Extrait choisi:
Le poète Prévert disait d’ailleurs de cet enjoliveur de l'ordinaire : « C’est toujours à l’imparfait de l’objectif qu’il conjugue le verbe photographier. » Bref, Doisneau était un virtuose du viseur qui avait fait de l’obturateur sa plume pour composer une ode à l’existence où se mêlent tendresse, nostalgie et ironie.

Ainsi, Robert Doisneau guette l’anecdote visuelle comme nous épions celles qui se cachent derrière ses chefs-d'œuvre. C'est donc en toute logique que l'arroseur se devait d'être arrosé, obligé de passer par le prisme de notre curiosité. Et, aujourd’hui, ce sont donc les petits secrets bien gardés de son œuvre la plus fameuse, Le Baiser de l’Hôtel de Ville, que nous allons vous dévoiler.

1. Vraie-fausse spontanéité

A la vue du Baiser de l’Hôtel de Ville – datant de 1950 –, on ne peut s’empêcher de sentir son petit cœur de guimauve fondre en se disant : « Qu’ils sont mignons ces deux tourtereaux pris sur le vif par Robert Doisneau. » Eh bien préparez les mouchoirs car un mythe va s’effondrer : ce baiser, bien que vrai, n’a en effet rien de spontané.

Matériel fourni:
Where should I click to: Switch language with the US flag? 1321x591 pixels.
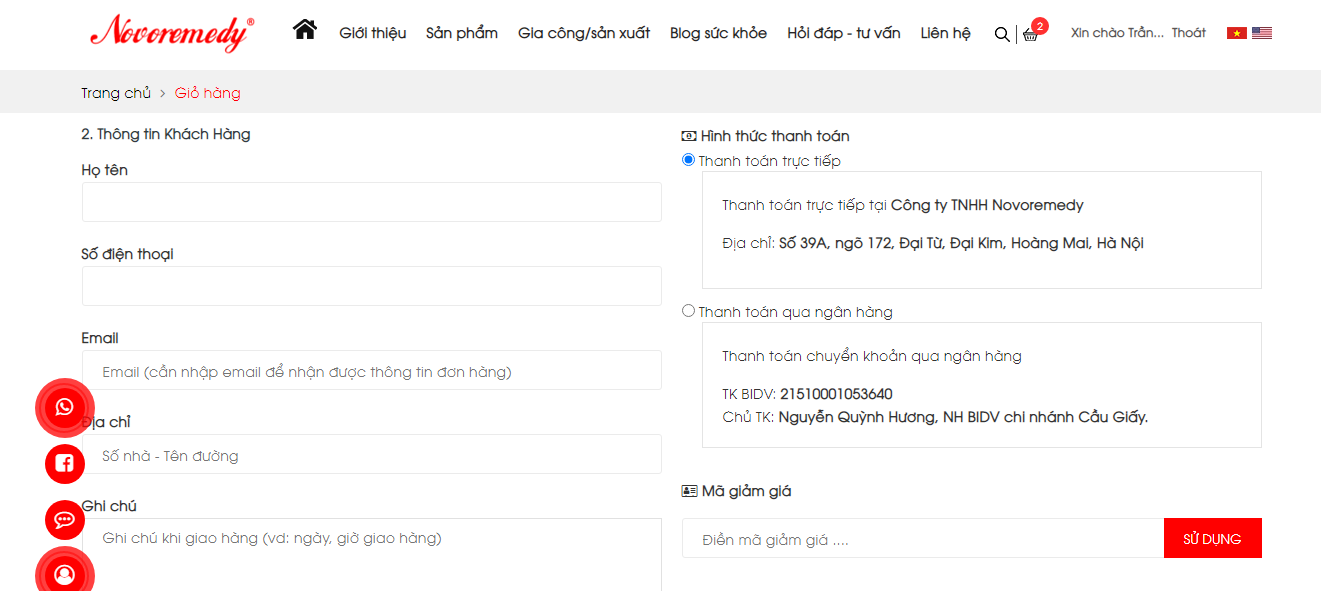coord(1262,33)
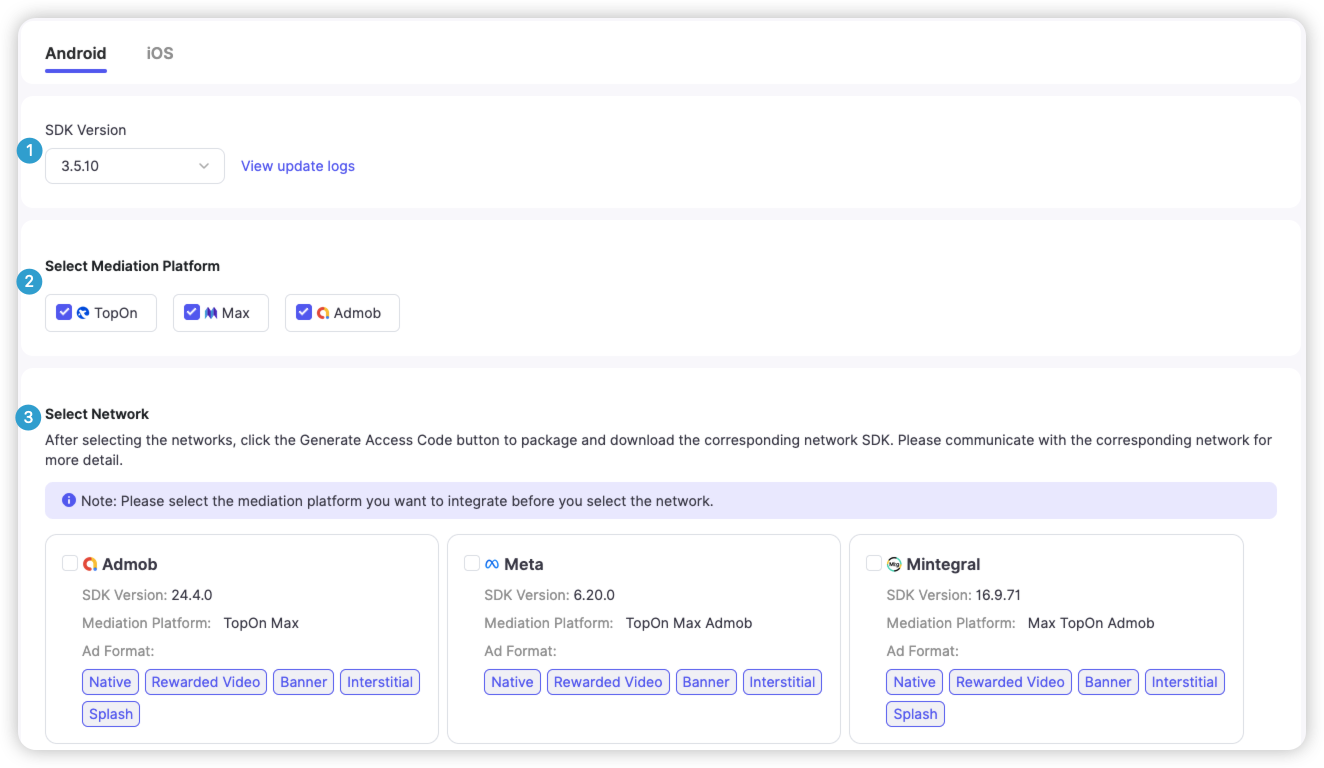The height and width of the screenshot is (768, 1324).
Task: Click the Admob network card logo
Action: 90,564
* * *
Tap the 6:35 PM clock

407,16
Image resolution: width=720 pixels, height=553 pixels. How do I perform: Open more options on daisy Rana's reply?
* * *
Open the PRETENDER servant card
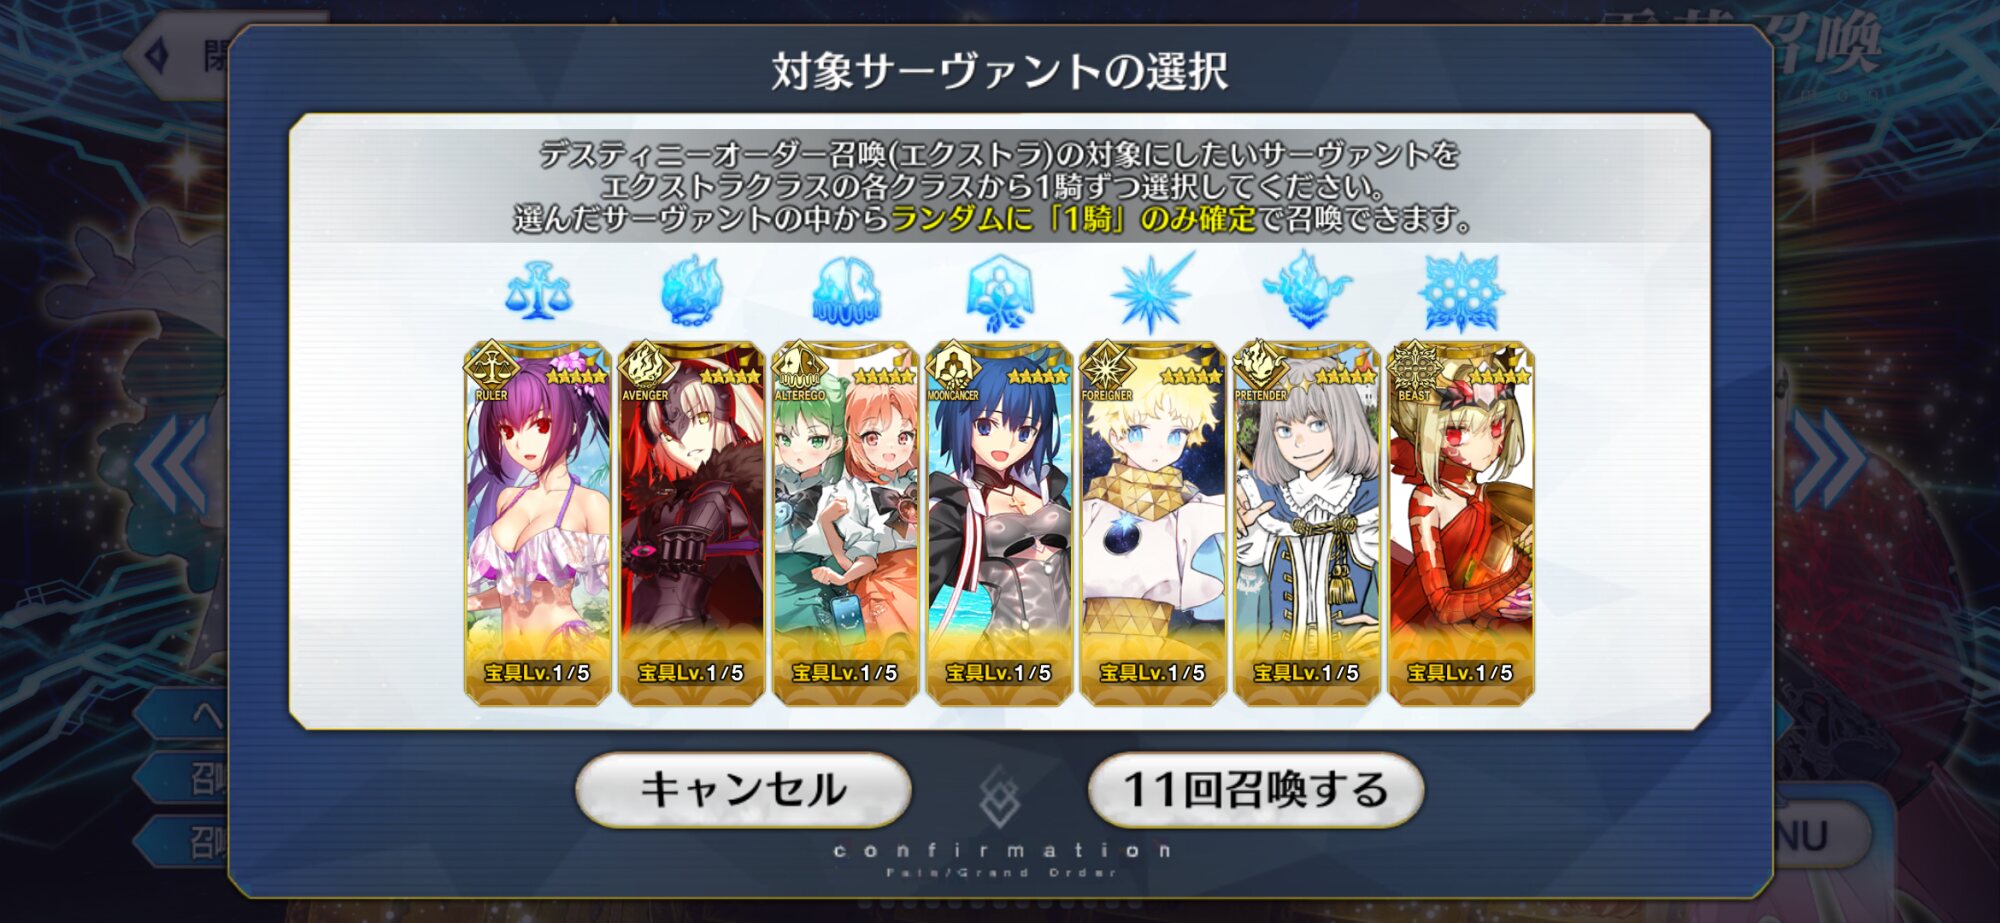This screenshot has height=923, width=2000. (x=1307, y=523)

Objectif de l'exercice: Quelle suite donneriez-vous au texte sur Le Baiser de l'Hôtel de Ville de Robert Doisneau ? Poursuivez-le à partir de sa dernière phrase.

La réponse:
C’est une mise en scène parfaitement orchestrée par le photographe, avec la complicité d’un couple d’étudiants en théâtre rencontrés dans un café, afin de réaliser une commande pour le magazine Life. Les deux amants photographiés, qui se nomment Françoise Delbart et Jacques Carteaud, ont d’ailleurs été rétribués 500 francs pour prendre la pose. En somme, une adorable embrassade en forme de mascarade.

Toutefois, les badauds gravitant autour des deux personnages centraux dans un flou artistique sont, eux, de véritables anonymes qui ne savaient rien de la séance photo en cours. En témoigne le regard interrogateur, voire méfiant, de la jeune femme en arrière-plan.

2. Du noir et blanc par manque d’argent

On croit souvent que Robert Doisneau privilégiait le noir et blanc pour sa dimension esthétique et la puissance nostalgique de l’argentique. Là encore, on se fourvoyait quelque peu. Certes, l’absence de couleurs confère à ses clichés une incroyable profondeur qui a fait sa renommée et inspire, encore aujourd’hui, de nombreux photographes. Mais ce coup de génie « à l’ancienne » est né d’une contrainte technique des plus rudimentaires : le manque de moyens.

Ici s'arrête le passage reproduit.